Is Religion the Answer to the Future of Capitalism?

Organized religion is losing its followers. “For the first time ‘No Religion’ has topped a survey of Americans’ religious identity, according to a new analysis by a political scientist. The non-religious edged out Catholics and evangelicals in the long-running General Social Survey." Ryan Burge, a political scientist at Eastern Illinois University and a Baptist pastor, found that 23.1% of Americans identify as “No Religion.” In the survey, 23 percent say they are Catholic and 22.5 percent say they are evangelical Christians.

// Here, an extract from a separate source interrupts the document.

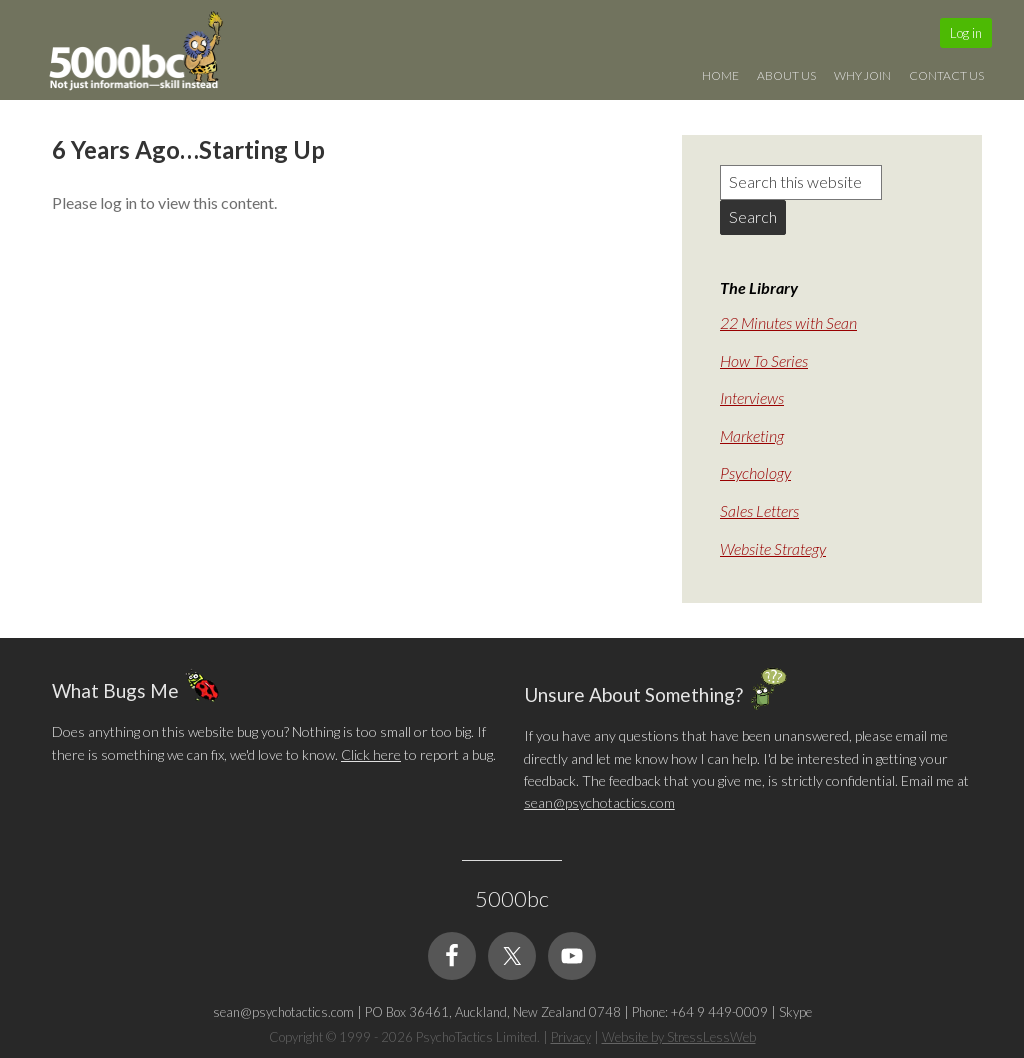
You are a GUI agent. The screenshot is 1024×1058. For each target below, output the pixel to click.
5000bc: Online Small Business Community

Due to this trend, houses of worships are having to find other ways to engage with a populous that has less time, a heightened allergic reaction to hypocrisy, and in large part less disposable income. Even more worrisome for religious leaders is that younger generations are leaving in even larger numbers, and/or never joining in the first place. “For Millennials and even GenXers, the most common religion is no religion at all. The Nones claim 44% of the 18–29 age group, and nearly that (43%) among those who are 30–44.” That is a dramatic change from other generations. "Among Americans older than 65, just 21% … say they are atheist, agnostic, or nothing in particular. However, even that 21% is a five-point rise from where the over-65 group was in 2015, when just 16% identified themselves this way.”

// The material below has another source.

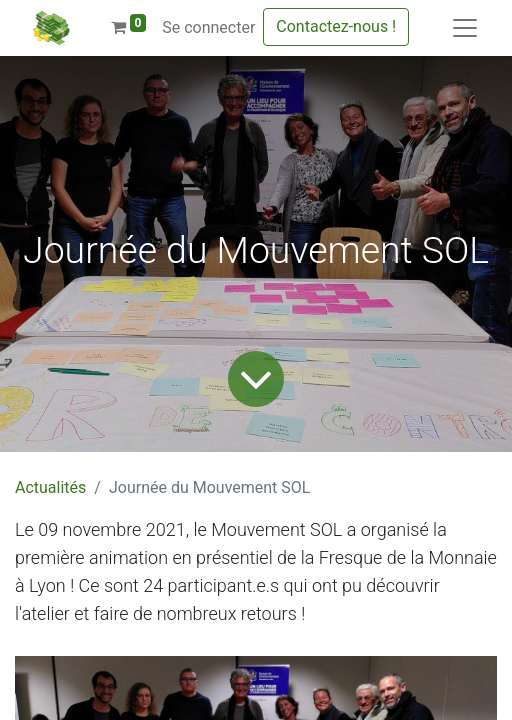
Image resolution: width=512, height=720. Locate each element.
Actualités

Needless to say, work needs to be done if this trend is to be stopped, let alone reversed.



One way in which houses of worship are attempting to stem the tide is by adopting for-profit innovations purposed to help their communities become economically, socially, and environmentally sustainable for all of their residents. That's right, houses of worship are making investments in innovations purposed to rise up their communities whether or not those benefitting are simultaneously praying for the support they need.

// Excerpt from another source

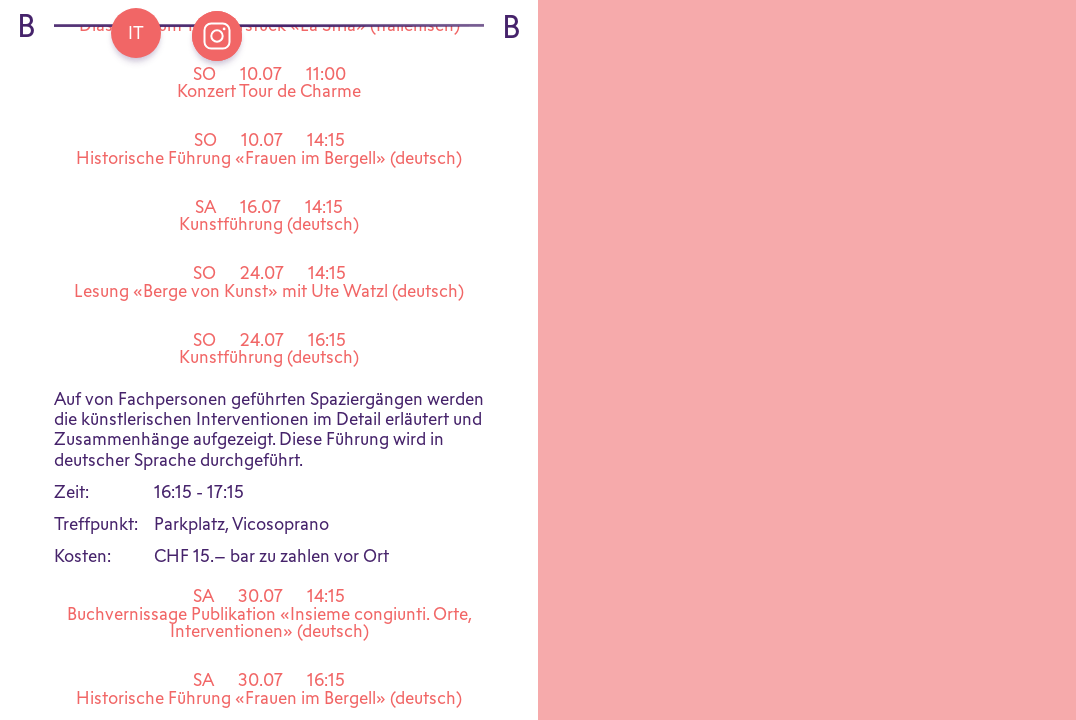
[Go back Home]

Our recent research shows that houses of worship are:

  • Investing in and hosting incubators and accelerators for local entrepreneurs

  • Funding the adoption of community capital innovations

  • Making micro-loans

  • Becoming "Impact Investors" in community born Impact Innovations

  • Holding free community entrepreneurship classes

  • Providing funding for community residents to become Certified in Impact Economics

  • Adopting the BALLE tenets of a Local Living Economy

If the future of capitalism is "Inclusive", and the purpose is to redefine access to the opportunity to participate in and personal benefit from (financially) the drive for a sustainable future, houses of worship are starting to be on the cutting edge.


Even though numbers are down, houses of worship still remain some of the most embedded, trusted, empathetic, and knowledgable institutions within their communities. We believe they have the potential to formally become the most important hubs for Impact Entrepreneurship and Investing in the world, and quite possibly the most important contributors to the future of capitalism.


A rallying cry for young entrepreneurs is "disrupt, democratize, and dis-intermediate". Wouldn't it be ironic if some of the most "institutionalized" organizations in the world became catalysts for this to occur.